A complete response lists each line of the data below that includes the word "body".
(DATA SHOWN Opens)
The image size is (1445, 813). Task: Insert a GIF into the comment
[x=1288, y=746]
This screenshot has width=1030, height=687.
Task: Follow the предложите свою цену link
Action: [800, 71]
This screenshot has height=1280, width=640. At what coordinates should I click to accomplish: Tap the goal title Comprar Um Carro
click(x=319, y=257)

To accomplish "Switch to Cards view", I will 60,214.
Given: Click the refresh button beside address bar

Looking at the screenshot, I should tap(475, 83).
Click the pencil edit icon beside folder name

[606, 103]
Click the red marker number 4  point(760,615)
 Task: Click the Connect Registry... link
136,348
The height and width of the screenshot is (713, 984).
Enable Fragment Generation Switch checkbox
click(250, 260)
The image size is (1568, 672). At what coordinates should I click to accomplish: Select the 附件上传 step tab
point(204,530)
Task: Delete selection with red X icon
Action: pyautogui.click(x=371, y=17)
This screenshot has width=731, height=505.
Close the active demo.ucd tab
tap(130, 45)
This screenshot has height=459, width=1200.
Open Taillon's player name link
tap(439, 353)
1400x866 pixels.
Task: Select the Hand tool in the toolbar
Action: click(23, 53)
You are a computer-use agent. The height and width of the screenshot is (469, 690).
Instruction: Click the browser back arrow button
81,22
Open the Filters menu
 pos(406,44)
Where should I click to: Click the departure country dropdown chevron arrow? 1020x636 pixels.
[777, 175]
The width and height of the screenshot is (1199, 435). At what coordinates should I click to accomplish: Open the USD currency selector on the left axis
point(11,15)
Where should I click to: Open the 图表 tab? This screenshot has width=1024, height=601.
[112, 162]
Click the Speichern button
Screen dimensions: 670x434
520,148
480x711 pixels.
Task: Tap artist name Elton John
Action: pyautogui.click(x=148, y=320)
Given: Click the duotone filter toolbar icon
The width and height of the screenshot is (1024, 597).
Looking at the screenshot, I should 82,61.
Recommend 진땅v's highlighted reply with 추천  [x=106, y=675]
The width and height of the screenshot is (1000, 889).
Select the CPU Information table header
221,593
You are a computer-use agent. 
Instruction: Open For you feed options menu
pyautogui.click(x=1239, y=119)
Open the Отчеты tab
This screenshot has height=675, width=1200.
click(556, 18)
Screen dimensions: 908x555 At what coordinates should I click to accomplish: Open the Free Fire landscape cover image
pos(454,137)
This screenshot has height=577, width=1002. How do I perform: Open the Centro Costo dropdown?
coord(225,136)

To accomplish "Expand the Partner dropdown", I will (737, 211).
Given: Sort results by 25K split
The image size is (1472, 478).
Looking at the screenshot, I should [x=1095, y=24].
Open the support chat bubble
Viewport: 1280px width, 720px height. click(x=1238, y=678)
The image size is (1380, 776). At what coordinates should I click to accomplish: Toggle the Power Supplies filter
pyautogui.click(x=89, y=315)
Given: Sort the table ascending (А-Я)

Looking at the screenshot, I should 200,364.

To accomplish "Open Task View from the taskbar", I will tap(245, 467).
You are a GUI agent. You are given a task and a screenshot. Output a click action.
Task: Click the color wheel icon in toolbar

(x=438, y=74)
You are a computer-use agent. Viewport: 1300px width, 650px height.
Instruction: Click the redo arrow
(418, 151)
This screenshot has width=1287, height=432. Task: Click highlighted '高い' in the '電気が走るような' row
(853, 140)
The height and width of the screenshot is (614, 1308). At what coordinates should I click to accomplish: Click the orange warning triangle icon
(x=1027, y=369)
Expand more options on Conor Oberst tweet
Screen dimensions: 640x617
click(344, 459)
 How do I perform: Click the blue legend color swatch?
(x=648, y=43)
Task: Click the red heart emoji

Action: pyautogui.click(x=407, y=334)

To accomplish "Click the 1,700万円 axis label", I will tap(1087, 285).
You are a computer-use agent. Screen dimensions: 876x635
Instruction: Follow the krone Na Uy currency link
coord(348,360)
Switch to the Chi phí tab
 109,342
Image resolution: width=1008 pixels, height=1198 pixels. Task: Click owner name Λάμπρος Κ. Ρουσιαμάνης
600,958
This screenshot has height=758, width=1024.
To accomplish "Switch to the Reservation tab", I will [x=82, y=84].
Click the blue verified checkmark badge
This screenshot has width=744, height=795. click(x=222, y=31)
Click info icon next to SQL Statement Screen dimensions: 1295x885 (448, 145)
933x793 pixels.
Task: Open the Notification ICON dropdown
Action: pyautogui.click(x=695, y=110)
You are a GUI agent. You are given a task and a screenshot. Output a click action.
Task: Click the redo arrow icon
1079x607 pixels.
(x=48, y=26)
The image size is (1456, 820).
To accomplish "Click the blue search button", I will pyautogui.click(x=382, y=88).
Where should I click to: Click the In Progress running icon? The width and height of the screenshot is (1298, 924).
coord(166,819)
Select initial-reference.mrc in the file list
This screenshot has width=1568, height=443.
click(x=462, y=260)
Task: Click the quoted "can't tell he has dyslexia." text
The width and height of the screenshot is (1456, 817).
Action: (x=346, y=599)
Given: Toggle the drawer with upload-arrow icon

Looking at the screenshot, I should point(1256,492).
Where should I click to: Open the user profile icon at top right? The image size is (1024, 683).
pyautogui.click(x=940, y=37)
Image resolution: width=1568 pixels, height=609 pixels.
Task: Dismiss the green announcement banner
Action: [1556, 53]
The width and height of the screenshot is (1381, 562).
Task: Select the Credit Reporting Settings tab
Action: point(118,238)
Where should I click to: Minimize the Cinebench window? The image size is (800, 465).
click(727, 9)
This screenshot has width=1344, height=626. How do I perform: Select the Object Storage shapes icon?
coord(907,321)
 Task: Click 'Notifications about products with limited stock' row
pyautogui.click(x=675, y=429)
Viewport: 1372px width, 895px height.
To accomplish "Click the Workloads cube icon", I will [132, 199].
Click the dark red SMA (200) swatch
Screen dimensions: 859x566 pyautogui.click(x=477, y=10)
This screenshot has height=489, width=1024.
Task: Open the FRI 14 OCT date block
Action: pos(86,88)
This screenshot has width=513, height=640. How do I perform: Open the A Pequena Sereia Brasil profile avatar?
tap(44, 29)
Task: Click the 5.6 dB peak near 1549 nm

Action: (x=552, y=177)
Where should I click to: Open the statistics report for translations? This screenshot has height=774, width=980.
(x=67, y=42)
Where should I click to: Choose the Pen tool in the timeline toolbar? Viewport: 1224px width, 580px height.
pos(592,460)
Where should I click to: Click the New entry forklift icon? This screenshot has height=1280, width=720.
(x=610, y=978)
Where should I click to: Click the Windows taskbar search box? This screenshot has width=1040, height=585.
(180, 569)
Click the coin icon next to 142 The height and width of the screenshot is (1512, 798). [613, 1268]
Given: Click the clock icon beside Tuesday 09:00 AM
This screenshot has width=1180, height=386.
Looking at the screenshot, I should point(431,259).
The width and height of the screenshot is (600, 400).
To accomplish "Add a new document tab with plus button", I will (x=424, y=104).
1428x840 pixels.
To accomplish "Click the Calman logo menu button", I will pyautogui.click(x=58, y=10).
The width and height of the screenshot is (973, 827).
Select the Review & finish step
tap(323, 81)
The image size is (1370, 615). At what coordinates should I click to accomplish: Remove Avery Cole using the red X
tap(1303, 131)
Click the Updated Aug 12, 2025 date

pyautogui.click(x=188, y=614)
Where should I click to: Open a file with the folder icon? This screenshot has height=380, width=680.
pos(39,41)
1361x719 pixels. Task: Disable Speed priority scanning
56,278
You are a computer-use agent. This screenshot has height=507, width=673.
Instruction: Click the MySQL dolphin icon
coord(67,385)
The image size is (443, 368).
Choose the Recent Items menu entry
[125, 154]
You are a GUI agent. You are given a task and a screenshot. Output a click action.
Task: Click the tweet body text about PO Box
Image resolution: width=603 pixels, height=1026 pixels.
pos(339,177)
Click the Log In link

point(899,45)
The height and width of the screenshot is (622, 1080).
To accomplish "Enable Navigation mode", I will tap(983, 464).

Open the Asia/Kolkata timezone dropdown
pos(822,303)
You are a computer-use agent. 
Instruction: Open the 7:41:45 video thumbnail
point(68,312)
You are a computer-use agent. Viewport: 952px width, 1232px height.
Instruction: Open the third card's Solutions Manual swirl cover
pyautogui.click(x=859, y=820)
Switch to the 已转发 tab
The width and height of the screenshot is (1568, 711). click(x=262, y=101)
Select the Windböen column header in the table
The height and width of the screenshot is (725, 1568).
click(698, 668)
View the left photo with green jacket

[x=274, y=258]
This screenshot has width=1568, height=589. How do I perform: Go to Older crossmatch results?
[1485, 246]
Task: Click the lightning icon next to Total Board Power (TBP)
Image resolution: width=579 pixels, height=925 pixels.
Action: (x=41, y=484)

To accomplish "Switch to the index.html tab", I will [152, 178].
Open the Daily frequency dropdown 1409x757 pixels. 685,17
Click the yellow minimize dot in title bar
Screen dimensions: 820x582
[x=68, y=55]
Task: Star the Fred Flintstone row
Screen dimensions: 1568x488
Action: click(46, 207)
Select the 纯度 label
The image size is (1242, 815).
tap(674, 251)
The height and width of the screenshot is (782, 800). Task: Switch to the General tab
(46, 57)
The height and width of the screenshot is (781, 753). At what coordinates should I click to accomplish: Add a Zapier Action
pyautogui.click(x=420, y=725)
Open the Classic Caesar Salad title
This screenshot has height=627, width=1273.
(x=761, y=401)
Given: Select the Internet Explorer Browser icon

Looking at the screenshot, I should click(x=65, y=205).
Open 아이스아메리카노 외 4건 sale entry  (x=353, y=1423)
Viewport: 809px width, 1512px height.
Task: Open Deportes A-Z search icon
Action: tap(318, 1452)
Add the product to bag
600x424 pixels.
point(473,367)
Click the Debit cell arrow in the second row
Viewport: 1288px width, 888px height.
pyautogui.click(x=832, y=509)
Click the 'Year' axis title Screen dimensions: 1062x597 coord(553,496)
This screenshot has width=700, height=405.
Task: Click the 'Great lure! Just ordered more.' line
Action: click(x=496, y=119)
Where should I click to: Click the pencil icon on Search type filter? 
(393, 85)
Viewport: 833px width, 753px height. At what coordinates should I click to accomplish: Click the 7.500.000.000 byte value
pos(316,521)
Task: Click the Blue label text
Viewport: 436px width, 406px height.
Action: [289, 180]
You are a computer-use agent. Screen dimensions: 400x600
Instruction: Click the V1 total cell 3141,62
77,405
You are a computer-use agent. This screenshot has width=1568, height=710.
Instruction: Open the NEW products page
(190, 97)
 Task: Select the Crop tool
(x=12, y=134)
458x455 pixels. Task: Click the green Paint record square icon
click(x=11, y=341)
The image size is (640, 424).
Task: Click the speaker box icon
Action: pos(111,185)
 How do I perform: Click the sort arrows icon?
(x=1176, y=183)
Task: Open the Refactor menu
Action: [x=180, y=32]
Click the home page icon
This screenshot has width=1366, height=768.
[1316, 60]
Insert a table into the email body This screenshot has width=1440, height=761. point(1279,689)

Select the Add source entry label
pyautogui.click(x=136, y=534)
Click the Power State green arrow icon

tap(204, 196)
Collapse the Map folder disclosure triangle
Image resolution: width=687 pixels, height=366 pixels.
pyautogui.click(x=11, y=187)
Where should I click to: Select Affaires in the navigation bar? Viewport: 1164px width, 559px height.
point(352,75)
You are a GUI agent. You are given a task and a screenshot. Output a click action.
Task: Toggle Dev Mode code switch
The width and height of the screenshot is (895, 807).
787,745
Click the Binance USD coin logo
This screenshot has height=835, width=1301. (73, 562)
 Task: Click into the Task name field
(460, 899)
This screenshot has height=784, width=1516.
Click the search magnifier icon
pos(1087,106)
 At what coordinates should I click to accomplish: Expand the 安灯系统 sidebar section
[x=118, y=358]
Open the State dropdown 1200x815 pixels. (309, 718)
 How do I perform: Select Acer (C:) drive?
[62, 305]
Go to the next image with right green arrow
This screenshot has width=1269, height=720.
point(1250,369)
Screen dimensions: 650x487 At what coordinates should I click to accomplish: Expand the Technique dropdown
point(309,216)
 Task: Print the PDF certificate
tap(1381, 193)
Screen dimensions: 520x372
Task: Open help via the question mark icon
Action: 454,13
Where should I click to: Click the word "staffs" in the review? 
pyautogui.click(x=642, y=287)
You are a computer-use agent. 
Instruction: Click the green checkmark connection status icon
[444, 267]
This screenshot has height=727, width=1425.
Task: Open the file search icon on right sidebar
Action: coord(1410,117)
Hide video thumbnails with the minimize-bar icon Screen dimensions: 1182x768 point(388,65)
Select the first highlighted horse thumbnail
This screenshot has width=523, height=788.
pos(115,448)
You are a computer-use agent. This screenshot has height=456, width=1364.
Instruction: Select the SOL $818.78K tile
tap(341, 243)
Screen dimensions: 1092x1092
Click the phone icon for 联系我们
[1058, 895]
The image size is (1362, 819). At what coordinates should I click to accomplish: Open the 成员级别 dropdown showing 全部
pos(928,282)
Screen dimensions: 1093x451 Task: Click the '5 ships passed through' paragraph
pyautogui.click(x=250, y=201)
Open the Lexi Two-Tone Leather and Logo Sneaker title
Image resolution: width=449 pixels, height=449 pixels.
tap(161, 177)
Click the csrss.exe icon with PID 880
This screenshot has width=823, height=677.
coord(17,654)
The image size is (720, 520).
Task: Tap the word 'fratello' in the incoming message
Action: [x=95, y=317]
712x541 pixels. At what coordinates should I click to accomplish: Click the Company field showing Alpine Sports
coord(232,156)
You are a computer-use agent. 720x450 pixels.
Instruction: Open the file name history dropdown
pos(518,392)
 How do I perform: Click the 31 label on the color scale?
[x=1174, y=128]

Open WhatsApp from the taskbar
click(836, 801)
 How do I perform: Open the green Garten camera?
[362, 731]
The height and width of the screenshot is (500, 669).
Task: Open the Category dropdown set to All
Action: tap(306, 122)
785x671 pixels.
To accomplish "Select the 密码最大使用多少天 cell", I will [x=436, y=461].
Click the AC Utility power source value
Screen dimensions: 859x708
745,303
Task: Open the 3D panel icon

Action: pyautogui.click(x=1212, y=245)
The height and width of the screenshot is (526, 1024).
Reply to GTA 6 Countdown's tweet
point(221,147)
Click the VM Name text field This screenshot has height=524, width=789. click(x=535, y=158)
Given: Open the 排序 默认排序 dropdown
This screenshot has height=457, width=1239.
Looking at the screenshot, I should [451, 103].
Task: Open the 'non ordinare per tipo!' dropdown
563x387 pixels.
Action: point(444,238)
(DATA SHOWN Closes)
> RESPONSE BELOW:
Task: Click the tweet body text about PO Box
Insert a table into the email body This screenshot has width=1440, height=761. point(1279,689)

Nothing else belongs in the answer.